--- Problem to solve ---
Go through the entries below, tally each line that has the word "section", and give only the total.

[Stored dataset items]
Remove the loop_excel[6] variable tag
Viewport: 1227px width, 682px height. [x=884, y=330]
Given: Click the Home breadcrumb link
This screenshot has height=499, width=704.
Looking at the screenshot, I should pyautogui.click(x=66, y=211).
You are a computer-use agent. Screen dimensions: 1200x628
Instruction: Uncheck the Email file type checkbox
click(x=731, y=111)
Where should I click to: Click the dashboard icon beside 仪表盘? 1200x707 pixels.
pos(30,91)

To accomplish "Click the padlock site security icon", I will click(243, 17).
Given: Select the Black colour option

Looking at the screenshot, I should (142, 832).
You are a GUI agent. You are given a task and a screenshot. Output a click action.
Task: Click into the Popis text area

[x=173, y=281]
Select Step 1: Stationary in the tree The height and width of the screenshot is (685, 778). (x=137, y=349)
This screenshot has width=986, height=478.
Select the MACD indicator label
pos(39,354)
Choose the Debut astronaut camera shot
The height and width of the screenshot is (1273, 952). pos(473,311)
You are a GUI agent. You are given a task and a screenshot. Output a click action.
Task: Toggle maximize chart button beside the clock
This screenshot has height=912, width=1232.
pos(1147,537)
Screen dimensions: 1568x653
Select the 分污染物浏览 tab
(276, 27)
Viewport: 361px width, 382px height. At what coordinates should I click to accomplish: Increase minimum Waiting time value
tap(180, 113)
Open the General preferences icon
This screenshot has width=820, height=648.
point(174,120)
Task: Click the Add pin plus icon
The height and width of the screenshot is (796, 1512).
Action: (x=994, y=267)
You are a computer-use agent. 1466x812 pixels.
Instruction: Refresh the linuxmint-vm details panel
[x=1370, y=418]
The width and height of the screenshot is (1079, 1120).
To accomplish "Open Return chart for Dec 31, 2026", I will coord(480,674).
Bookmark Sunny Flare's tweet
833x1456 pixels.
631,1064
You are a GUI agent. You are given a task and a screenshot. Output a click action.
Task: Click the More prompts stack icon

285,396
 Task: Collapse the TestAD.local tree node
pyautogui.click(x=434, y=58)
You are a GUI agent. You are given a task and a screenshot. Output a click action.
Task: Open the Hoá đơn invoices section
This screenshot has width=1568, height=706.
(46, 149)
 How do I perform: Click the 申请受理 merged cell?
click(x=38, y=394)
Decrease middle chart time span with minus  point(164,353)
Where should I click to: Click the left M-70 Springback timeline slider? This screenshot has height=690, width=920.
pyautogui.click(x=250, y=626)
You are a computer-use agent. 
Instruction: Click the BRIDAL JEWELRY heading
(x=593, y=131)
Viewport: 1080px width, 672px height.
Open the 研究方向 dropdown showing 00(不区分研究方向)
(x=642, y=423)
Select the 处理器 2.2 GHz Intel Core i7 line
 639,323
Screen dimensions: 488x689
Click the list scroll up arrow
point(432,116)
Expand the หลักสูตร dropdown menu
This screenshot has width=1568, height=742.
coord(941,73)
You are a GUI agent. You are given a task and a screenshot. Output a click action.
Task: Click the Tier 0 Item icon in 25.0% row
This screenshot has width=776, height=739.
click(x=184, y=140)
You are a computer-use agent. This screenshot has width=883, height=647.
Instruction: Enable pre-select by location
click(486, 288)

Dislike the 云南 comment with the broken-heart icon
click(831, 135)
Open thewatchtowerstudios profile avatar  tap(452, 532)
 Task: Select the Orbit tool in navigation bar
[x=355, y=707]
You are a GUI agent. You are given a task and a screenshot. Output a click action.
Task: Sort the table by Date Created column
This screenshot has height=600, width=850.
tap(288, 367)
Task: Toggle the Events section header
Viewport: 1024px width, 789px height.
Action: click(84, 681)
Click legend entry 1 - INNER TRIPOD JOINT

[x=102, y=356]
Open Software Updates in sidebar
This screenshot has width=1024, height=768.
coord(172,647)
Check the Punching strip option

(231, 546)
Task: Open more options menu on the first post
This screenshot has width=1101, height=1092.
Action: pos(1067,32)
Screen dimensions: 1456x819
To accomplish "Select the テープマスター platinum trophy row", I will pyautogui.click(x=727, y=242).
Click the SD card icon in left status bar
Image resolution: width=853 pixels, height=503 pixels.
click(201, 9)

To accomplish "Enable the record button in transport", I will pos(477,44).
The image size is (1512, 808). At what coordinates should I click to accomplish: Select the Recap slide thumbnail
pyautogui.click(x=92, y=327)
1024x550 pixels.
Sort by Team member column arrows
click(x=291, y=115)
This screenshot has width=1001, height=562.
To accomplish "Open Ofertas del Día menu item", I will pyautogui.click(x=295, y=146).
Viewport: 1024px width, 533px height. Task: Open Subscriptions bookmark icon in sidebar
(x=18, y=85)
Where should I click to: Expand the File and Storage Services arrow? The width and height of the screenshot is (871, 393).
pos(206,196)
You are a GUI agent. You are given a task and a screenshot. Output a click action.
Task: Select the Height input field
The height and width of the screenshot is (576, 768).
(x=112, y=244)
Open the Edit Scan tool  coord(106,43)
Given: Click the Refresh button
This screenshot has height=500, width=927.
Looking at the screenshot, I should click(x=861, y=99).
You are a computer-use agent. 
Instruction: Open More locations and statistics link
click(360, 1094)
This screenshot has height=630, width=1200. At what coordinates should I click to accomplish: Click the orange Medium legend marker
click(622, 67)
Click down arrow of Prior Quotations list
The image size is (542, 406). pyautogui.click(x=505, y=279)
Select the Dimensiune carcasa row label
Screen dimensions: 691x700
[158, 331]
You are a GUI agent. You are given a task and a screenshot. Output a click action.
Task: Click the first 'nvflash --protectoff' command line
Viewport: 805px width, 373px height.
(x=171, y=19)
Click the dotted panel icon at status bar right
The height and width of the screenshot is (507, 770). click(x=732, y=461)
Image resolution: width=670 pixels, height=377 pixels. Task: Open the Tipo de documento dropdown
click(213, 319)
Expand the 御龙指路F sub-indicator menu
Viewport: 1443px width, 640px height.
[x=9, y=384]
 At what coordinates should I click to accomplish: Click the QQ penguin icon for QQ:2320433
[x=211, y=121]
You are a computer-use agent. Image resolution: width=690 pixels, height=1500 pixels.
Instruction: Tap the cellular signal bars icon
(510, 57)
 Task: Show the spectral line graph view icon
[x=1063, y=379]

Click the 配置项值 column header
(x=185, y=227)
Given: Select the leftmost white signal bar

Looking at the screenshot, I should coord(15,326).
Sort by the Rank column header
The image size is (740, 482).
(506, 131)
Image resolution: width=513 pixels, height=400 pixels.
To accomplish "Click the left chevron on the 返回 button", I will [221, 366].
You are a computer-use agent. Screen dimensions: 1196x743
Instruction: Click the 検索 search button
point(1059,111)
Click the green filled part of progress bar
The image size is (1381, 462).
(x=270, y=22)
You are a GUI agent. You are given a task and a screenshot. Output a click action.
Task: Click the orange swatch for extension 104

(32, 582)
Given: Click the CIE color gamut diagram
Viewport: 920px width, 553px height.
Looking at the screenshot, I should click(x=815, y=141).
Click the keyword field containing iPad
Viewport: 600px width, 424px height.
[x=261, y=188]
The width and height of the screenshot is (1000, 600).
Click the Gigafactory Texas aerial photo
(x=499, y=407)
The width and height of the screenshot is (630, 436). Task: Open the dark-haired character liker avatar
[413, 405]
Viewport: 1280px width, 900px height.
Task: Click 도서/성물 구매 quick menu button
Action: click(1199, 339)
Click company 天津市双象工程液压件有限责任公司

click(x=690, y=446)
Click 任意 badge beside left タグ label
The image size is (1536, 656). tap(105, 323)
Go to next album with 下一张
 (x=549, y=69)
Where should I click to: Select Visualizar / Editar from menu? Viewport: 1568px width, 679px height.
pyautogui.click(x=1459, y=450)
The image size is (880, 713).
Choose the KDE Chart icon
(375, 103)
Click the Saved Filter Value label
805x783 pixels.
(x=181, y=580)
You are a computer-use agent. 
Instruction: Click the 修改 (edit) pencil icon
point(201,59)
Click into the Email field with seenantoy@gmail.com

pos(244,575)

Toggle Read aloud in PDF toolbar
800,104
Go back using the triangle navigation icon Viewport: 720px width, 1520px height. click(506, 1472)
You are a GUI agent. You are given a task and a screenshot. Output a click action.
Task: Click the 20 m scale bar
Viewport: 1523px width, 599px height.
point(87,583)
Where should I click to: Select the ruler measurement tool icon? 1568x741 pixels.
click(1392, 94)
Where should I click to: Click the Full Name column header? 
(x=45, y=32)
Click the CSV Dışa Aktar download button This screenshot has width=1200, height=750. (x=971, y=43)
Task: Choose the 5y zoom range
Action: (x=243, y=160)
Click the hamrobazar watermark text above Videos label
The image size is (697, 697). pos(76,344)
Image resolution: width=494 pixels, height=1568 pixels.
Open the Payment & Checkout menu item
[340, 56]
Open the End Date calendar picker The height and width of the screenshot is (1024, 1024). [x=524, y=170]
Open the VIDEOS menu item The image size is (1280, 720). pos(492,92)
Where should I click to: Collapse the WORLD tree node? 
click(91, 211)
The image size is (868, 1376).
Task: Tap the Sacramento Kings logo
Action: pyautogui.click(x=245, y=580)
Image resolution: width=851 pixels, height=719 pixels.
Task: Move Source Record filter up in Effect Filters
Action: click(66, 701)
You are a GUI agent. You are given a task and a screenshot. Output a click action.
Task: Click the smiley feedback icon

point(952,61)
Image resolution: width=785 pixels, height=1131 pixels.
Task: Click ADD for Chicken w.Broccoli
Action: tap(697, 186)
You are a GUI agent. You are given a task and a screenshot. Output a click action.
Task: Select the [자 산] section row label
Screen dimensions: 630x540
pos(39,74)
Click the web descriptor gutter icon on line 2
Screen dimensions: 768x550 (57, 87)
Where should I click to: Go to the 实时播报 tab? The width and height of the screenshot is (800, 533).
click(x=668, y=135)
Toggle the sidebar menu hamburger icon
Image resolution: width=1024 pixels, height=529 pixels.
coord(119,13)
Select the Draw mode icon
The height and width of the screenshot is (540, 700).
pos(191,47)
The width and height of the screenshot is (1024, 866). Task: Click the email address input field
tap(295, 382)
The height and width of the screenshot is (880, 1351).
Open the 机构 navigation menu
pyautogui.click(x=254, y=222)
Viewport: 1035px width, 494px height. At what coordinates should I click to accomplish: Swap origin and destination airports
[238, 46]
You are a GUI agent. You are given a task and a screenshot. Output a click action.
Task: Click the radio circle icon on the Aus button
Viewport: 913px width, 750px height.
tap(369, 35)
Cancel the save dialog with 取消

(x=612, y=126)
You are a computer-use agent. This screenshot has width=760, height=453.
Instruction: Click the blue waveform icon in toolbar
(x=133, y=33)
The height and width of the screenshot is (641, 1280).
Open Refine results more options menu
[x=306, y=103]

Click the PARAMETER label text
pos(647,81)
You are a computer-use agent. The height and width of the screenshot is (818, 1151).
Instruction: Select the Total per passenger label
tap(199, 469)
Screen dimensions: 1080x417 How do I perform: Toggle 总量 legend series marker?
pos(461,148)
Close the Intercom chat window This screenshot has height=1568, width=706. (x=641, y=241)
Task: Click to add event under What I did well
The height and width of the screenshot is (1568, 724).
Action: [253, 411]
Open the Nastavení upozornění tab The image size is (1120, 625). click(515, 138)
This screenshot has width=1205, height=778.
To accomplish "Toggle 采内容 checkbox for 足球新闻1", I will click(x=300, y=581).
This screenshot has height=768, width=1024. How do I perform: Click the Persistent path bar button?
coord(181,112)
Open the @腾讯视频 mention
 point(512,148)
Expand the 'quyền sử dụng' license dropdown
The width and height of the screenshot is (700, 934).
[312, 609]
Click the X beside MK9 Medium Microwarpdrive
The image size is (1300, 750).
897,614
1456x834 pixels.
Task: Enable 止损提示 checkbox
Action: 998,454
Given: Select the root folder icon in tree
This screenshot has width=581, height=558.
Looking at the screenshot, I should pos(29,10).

--- Answer to this problem ---
3